En attendant la convocation très attendue ce mercredi 19 septembre d’Alexandre Benalla devant les sénateurs, une nouvelle demande d’élargissement de l’enquête initiale ouverte notamment pour « violences en réunion » vient d’être déposée sur la base des « anomalies de l’enquête » pointées par Me Yassine Bouzrou. L’avocat du syndicat de police Vigi vise de possibles dissimulations de preuves.
Le 30 juillet, ce dernier, partie civile dans le dossier, avait déjà demandé aux juges d’élargir leurs recherches. Refus du parquet de Paris. La nouvelle demande s’appuie sur les résultats décevants de la perquisition à l’Élysée.
Celle-ci s’est déroulée le 25 juillet en présence de l’ex-collaborateur de l’Élysée, trois jours après sa mise en examen, selon le PV de perquisition dont nous avons eu connaissance.
Un ordinateur portable étiqueté « Présidence de la république »
Quand les enquêteurs de la PJ parisienne pénètrent ce jour-là dans le bureau E 150, ils découvrent dans l’armoire murale une mallette noire et un coffre vide. Dans l’armoire : « un agenda du Président de la République du 31 juillet 2017 au 29 octobre de la même année » et « une boîte de montre comportant un bon de garantie d’une montre coopérative du GIGN ».
Les policiers repartiront seulement avec un ordinateur portable étiqueté « Présidence de la république », non protégé par le secret-défense, un cordon d’alimentation et une clé USB au nom de Benalla. Ils saisissent aussi un document intitulé « Proposition de plan de transformation organisationnelle des services ».
L’ex-chargé de mission a-t-il fait le ménage dans son bureau avant le passage de la police ? « Dans la mesure où le contrôle judiciaire de Monsieur Benalla ne lui interdit pas de se rendre à l’Élysée, il ne peut être exclu [qu’il] se soit rendu, à la suite de sa garde à vue, dans son bureau et qu’il ait alors récupéré des documents », fait valoir Me Yassine Bouzrou.
Aucun procès-verbal de fouille du collaborateur d’Emmanuel Macron
Dans sa demande de supplétif, l’avocat du syndicat de police dresse une liste de cinq anomalies qu’il dit avoir relevées dans le dossier judiciaire.

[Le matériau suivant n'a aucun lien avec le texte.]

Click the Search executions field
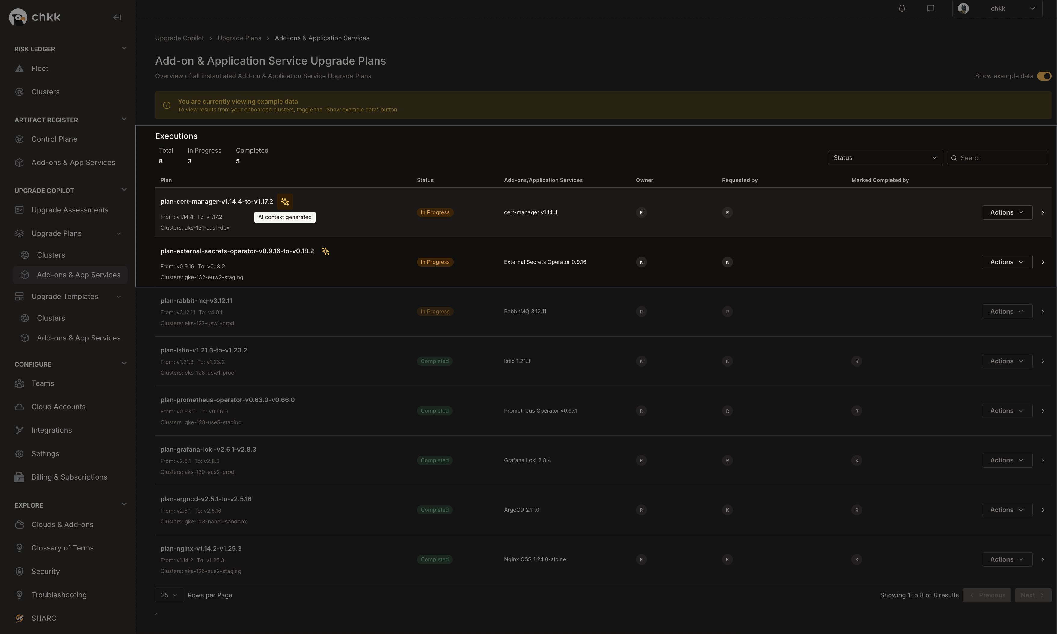This screenshot has height=634, width=1057. (1000, 158)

Vigi pointe ainsi le « défaut de perquisition » du véhicule de fonction de l’ex-collaborateur de l’Élysée. La Renault Talisman a été placée en fourrière le 20 juillet sans avoir été inspectée alors qu’Alexandre Benalla se trouvait en garde à vue.
Autre anomalie listée, il n’existe aucun procès-verbal de fouille du collaborateur d’Emmanuel Macron dans le dossier. Ni d’ailleurs de son acolyte Vincent Crase, chef d’escadron dans la réserve opérationnelle de la gendarmerie et collaborateur ponctuel de l’Élysée.
La demande d’élargissement de l’enquête déposée auprès des juges vise notamment le rôle de ce dernier au sein de la sécurité de la présidence. Lors de sa garde à vue, Vincent Crase a affirmé avoir reçu pour mission du général Bio-Farina, commandant militaire de l’Élysée, de recruter quatorze réservistes. Ce qu’a d’ailleurs confirmé le haut gradé devant la commission parlementaire du Sénat. Vigi demande donc aux juges de s’intéresser aux activités professionnelles des 14 réservistes afin de savoir si celles-ci sont compatibles avec leurs fonctions à l’Élysée.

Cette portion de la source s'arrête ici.